After finding the line containing "Start Slide Show view icon" below, please output that line and each following one through the line containing "Viewport: 1456px width, 819px height.", exactly as written.

**DATA FOR THIS TASK**.
================================

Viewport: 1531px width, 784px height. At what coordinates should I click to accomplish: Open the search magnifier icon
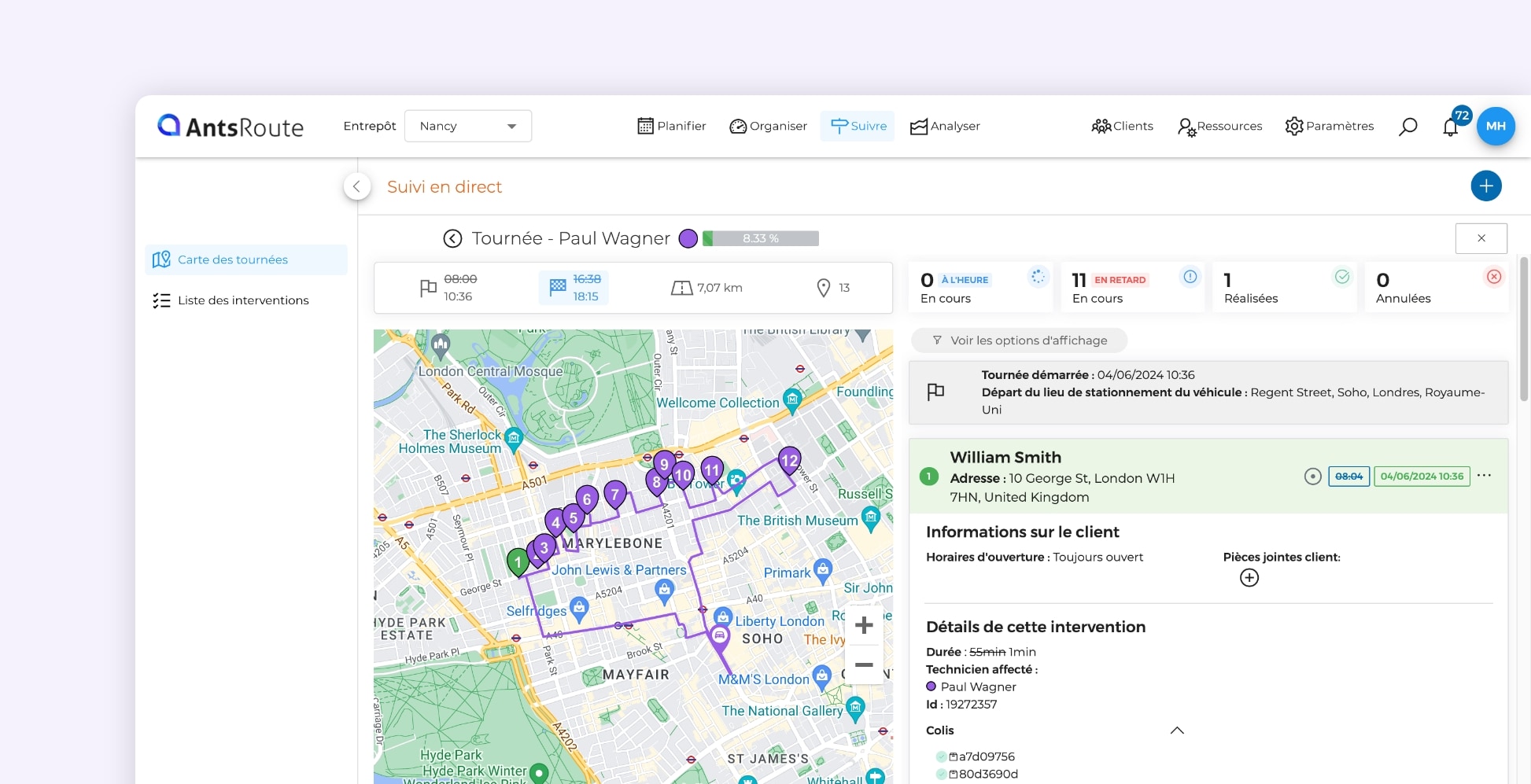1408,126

================================

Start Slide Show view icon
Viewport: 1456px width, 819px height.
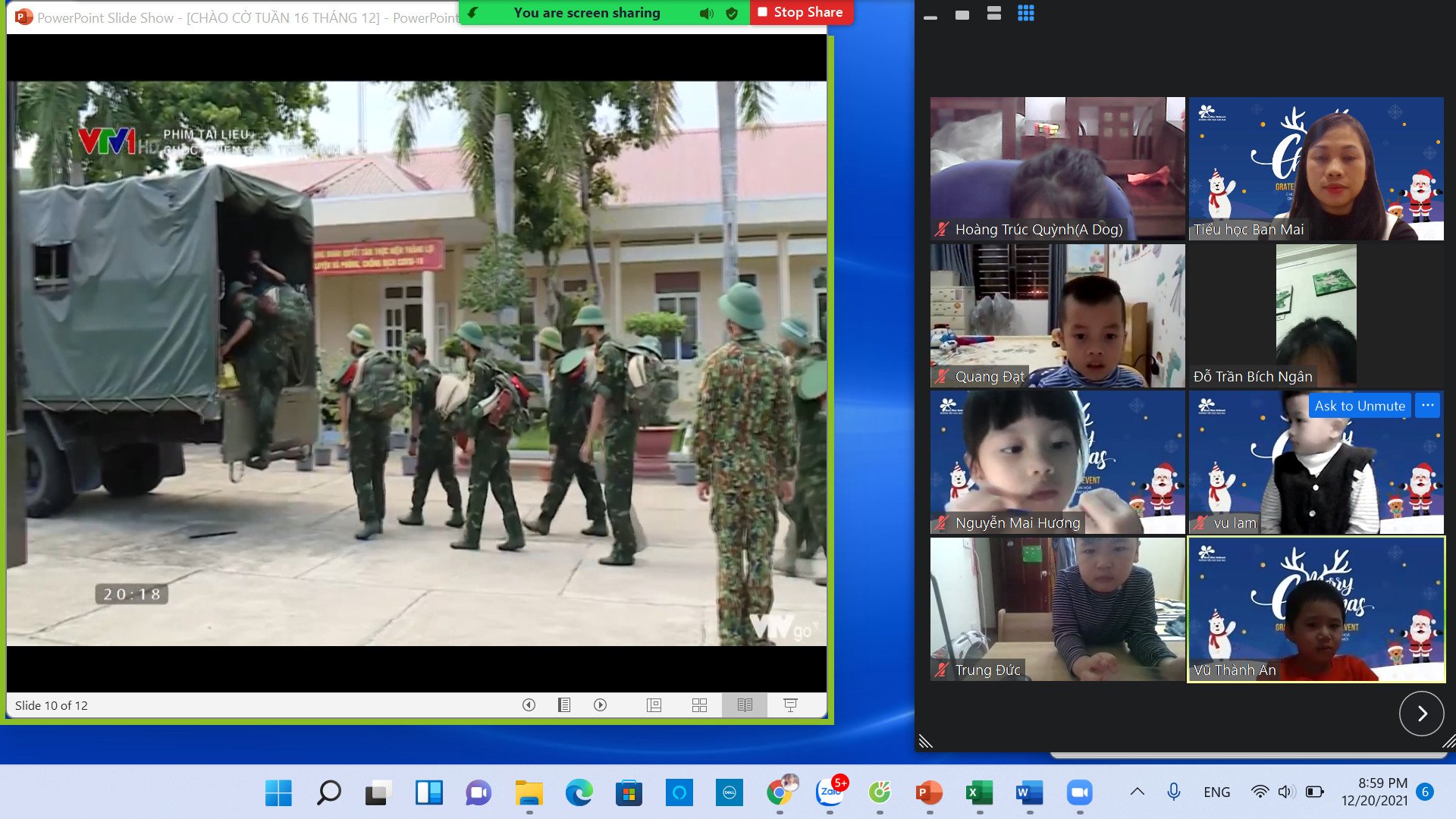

================================

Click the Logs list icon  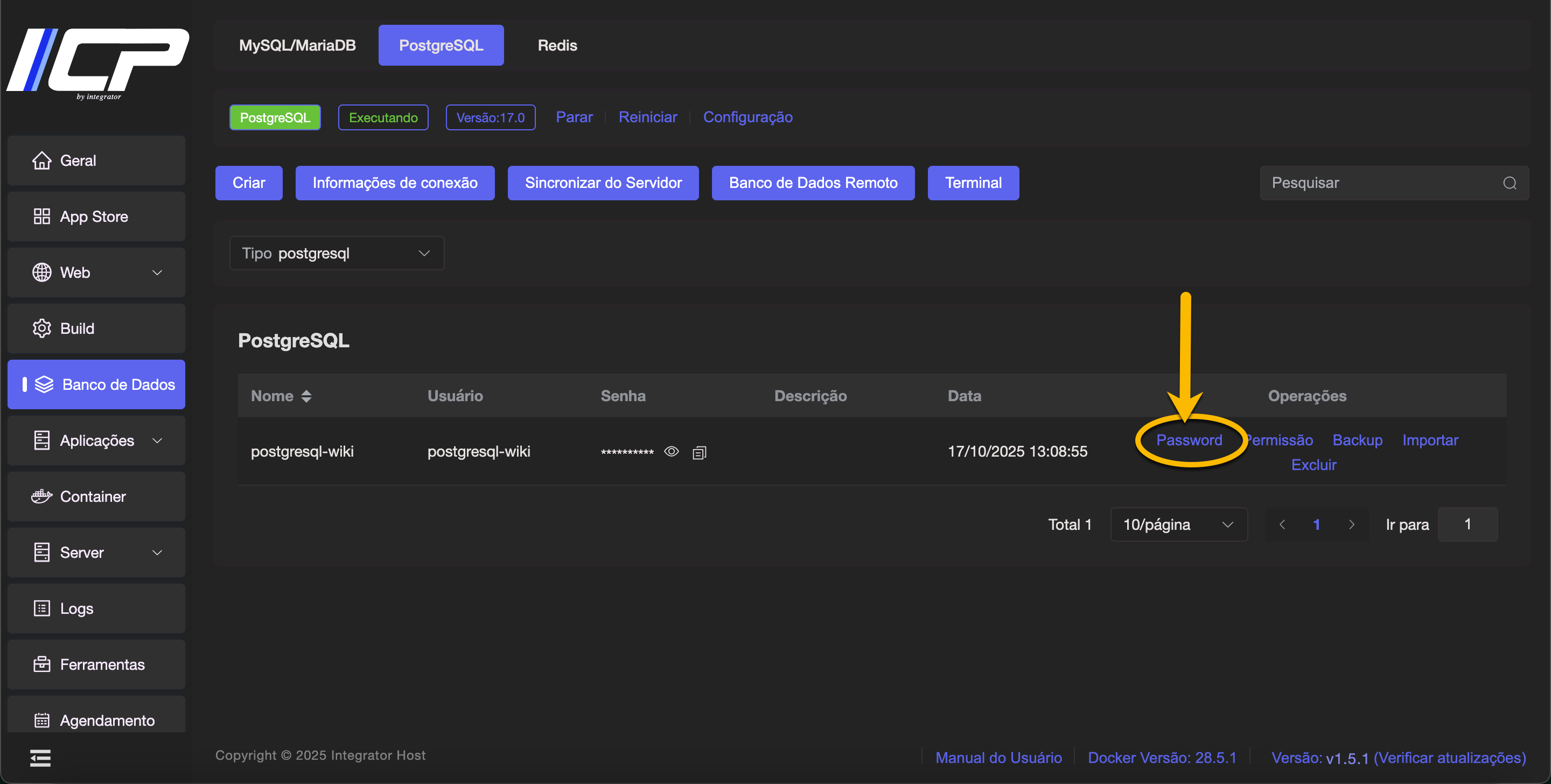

================================

**COMPLETED EXERCISE**.
Start Slide Show view icon
Viewport: 1456px width, 819px height.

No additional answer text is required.